Vivir abundantemente – 23 de febrero

Vivir abundantemente – 23 de febrero

Yo he venido para que tengan vida, y para que la tengan en abundancia. Juan 10:10.

No puede haber cosa tal como una vida estrecha para toda alma relacionada con Cristo. Los que aman a Jesús con mente, alma y corazón, y a su prójimo como a sí mismos, tienen un amplio campo para usar su habilidad e influencia. Ningún talento debe usarse para la complacencia propia. El yo debe morir y nuestras vidas deben estar escondidas con Cristo en Dios…

El Señor quisiera que avaluáramos nuestras almas según la estimación—hasta donde lo comprendamos—que Cristo les asignó … Jesús murió para poder redimir al hombre de la ruina eterna. Debemos, pues, considerarnos como una propiedad adquirida. “No sois vuestros”. “Porque habéis sido comprados por precio; glorificad, pues, a Dios en vuestro cuerpo y en vuestro espíritu, los cuales son de Dios”. 1 Corintios 6:19, 20. Todas las facultades de la mente, del alma y del cuerpo son del Señor. Nuestro tiempo le pertenece. Debemos ponernos en las mejores condiciones posibles para hacer su servicio, manteniéndonos constantemente en relación con Cristo y considerando diariamente el costoso sacrificio hecho por nosotros para que fuéramos hechos justicia de Dios en él. Así hemos de crecer hasta la plena estatura de hombres y mujeres en Cristo Jesús…

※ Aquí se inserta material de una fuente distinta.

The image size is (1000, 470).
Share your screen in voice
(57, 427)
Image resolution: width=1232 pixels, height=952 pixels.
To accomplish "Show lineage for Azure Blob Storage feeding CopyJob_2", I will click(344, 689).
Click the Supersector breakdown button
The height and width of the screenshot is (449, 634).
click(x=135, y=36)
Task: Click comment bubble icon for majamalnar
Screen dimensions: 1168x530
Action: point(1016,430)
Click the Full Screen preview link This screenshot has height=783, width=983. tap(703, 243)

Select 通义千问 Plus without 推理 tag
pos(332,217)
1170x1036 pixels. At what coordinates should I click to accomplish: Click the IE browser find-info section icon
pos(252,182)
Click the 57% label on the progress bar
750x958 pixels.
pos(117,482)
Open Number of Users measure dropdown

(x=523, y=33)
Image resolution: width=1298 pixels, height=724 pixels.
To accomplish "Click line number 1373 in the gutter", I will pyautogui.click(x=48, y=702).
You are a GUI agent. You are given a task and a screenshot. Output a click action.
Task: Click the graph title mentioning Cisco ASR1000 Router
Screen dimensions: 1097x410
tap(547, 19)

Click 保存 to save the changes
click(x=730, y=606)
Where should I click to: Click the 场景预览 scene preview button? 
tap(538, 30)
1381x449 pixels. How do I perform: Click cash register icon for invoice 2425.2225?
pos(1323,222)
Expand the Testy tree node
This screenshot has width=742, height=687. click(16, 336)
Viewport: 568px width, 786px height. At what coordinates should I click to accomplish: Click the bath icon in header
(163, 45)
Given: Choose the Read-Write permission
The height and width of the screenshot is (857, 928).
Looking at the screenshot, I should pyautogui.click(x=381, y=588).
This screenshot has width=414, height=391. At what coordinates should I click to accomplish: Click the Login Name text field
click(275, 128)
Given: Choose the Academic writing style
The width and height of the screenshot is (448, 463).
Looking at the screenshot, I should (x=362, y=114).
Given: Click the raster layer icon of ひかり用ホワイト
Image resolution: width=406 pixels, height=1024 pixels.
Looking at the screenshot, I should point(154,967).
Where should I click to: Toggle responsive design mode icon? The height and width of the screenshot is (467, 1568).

El mirar continuamente a Jesús vivificará al alma en Dios … Jesús declara: … “Toda potestad me es dada en el cielo y en la tierra”. Mateo 28:18. ¿Para qué? Para poder dar dones a los hombres, para que ellos puedan poner todas sus facultades a su servicio para dar a conocer el maravilloso amor con el cual él nos amó…

Cuando estimemos nuestros talentos a la luz de la cruz del Calvario, de tal manera viviremos para Cristo y dejaremos brillar nuestra luz delante de los hombres que nuestras vidas nunca más nos parecerán estrechas.—Carta 23, 1890.